Assignment ->
Return the listing below unchanged, but without pictures.

Provided data ->
--- --- ---

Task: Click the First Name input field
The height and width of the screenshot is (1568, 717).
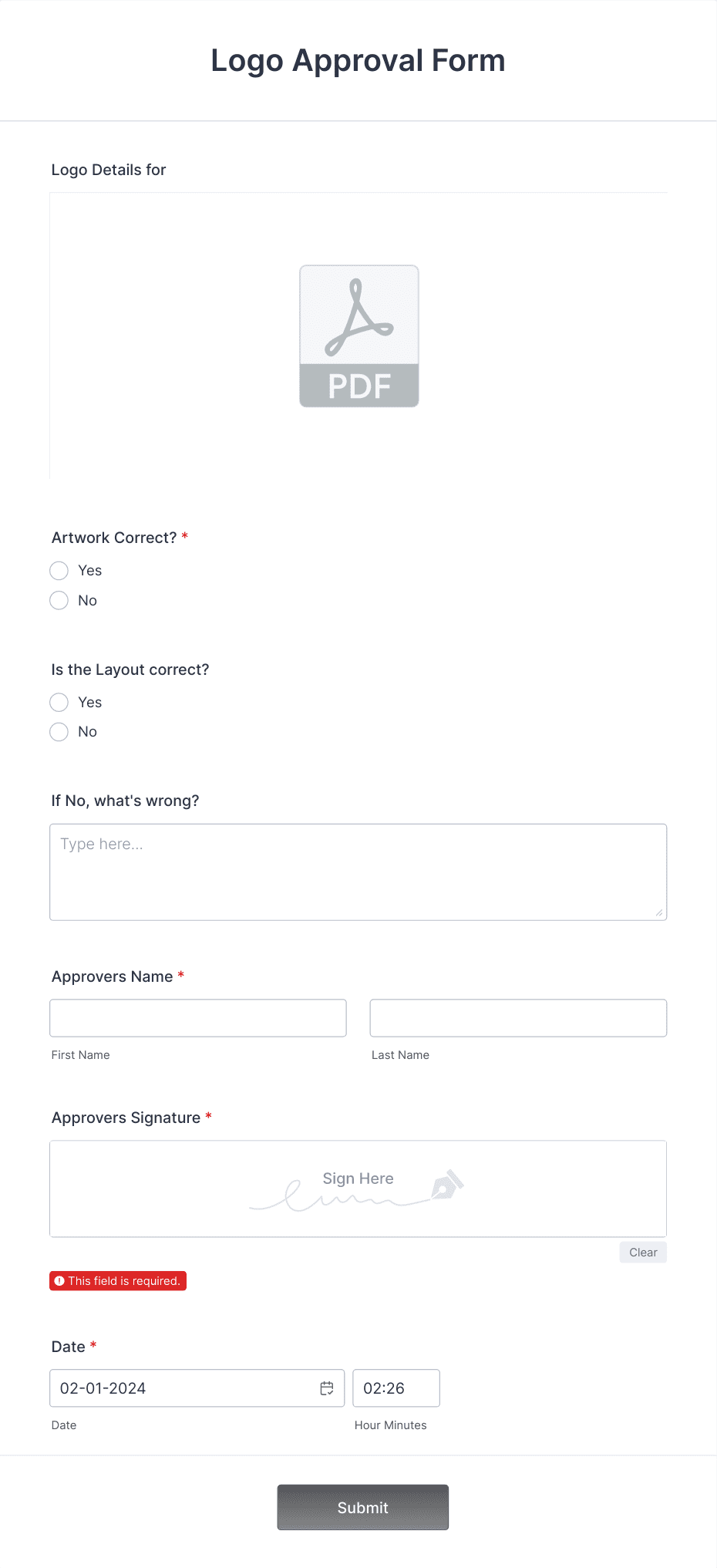Action: [x=198, y=1018]
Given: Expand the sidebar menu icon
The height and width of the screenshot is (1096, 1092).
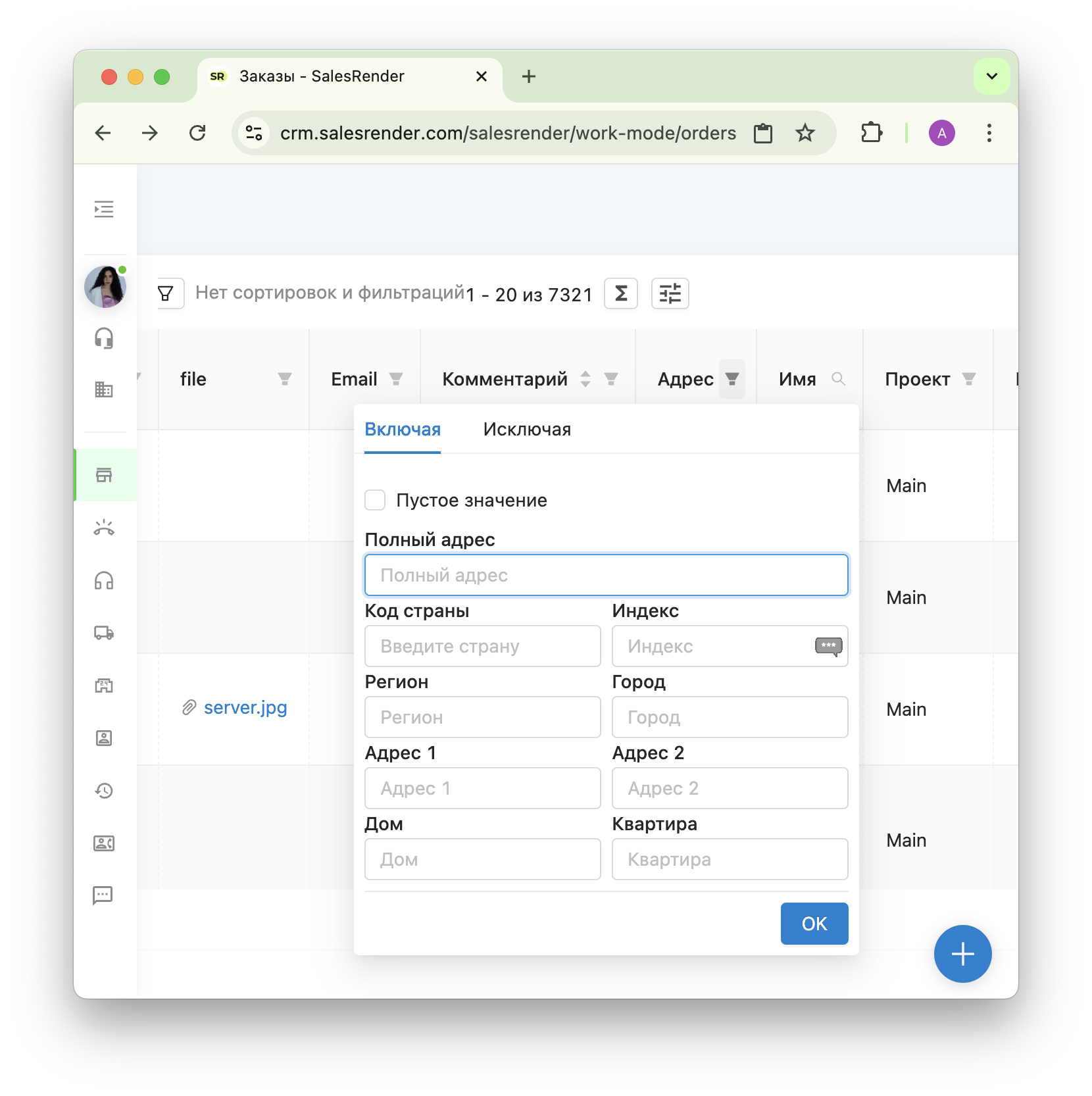Looking at the screenshot, I should tap(104, 209).
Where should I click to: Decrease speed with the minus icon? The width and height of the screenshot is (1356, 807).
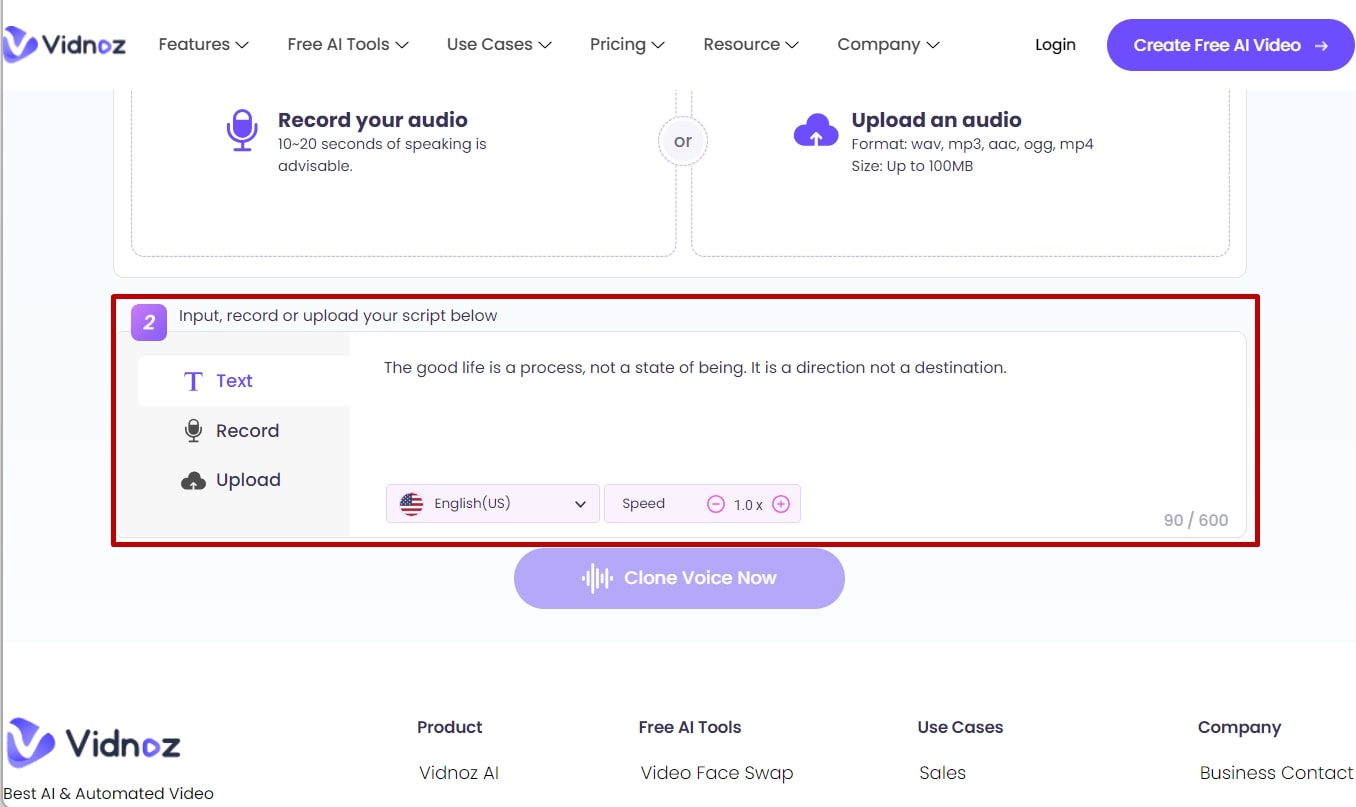pos(716,504)
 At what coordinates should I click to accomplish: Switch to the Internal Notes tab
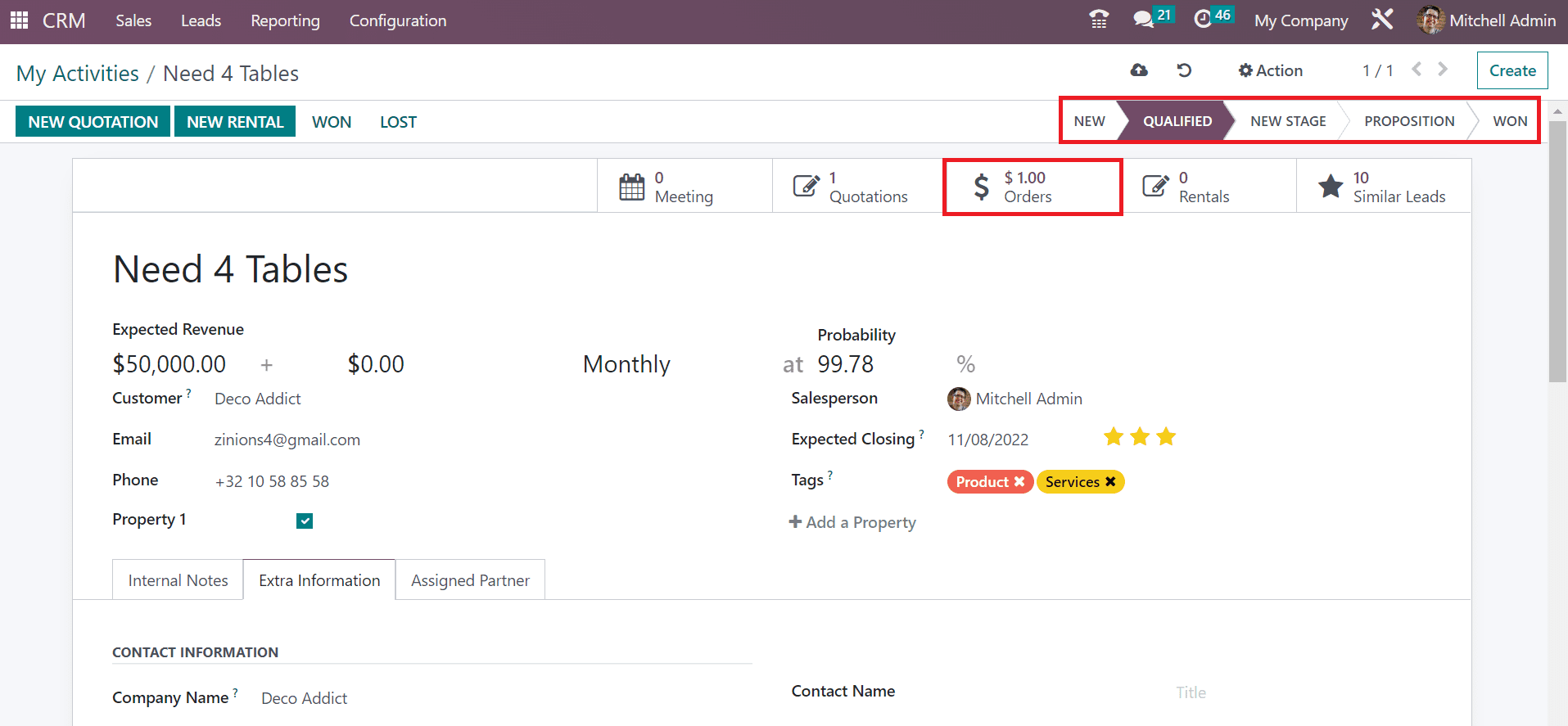(x=178, y=580)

--- --- ---

Response area ->
Task: Click the First Name input field
The height and width of the screenshot is (1568, 717).
Action: [x=198, y=1018]
Given: Expand the sidebar menu icon
The height and width of the screenshot is (1096, 1092).
Looking at the screenshot, I should tap(104, 209).
Where should I click to: Decrease speed with the minus icon? The width and height of the screenshot is (1356, 807).
pos(716,504)
 At what coordinates should I click to accomplish: Switch to the Internal Notes tab
(x=178, y=580)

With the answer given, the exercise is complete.